For the third week in a row, equity ETFs witnessed net outflows, handing back $3.0 billion for the most recent fund-flows week. Authorized participants (APs) were net redeemers of domestic equity ETFs (-$3.3 billion), also for the third week running. Meanwhile, nondomestic equity ETFs witnessed net inflows for the second consecutive week—however, they took in only $261 million this past week. iShares Core S&P 500 ETF (IVV, +$1.1 billion) and Consumer Staples Select Sector SPDR ETF (XLP, +$775 million) attracted the largest amounts of net new money of all individual equity ETFs. At the other end of the spectrum, SPDR S&P 500 ETF (SPY, -$4.9 billion) experienced the largest individual net redemptions, and iShares QQQ Trust 1 ETF (QQQ, -$974 million) suffered the second largest net redemptions of the week.

Exchange-Traded Fixed Income Funds

For the third straight week, taxable fixed income ETFs witnessed net inflows, but took in just $178 million. APs were net purchasers of government-Treasury ETFs (+$2.0 billion) and government-mortgage ETFs (+$236 million) while being net redeemers of corporate high yield ETFs (-$1.2 billion) and international & global debt ETFs (-$457 million). iShares U.S. Treasury Bond ETF (GOV, +$751 million) and SPDR Portfolio Long-Term Treasury ETF (SPTL, +$314 million) attracted the largest amounts of net new money of all individual taxable fixed income ETFs. Meanwhile, SPDR Bloomberg Barclays High Yield Bond ETF (JNK, -$731 million) and iShares Short Maturity Bond ETF (NEAR, -$559 million) handed back the largest individual net redemptions for the week. For the second week in three, municipal bond ETFs witnessed net inflows, taking in $243 million.

Conventional Equity Funds

For the thirty-fourth consecutive week, conventional fund (ex-ETF) investors were net redeemers of equity funds, withdrawing $3.9 billion. Domestic equity funds, handing back a little less than $2.9 billion, witnessed their thirty-fifth weekly net outflows while posting a 0.90% return on average for the fund-flows week. Their nondomestic equity fund counterparts, posting a 0.92% gain on average, witnessed their eighth consecutive week of net outflows, handing back some $1.0 billion this past week.

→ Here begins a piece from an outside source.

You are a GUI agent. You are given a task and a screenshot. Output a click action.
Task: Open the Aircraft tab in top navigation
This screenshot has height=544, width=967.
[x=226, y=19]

On the domestic equity side, fund investors turned their backs on large-cap funds (-$1.8 billion) and mid-cap funds (-$574 million), while investors on the nondomestic equity side were net sellers of international equity funds (-$892 million) and global equity funds (-$145 million).

Conventional Fixed Income Funds

For the first week in three, taxable bond funds (ex-ETFs) witnessed net inflows, attracting some $2.7 billion this past week while posting a 0.18% return for the fund-flows week. Investors were net purchasers of corporate investment-grade debt funds (+$2.2 million) and flexible funds (+$456 million), while corporate high-yield funds (-$323 billion) and corporate high-quality funds (-$29 million) witnessed the largest net outflows of the group. For the fortieth straight week, municipal bond funds (ex-ETFs) witnessed net inflows—taking in $1.1 billion—while posting a 0.39% gain on average for their third consecutive weekly market gain.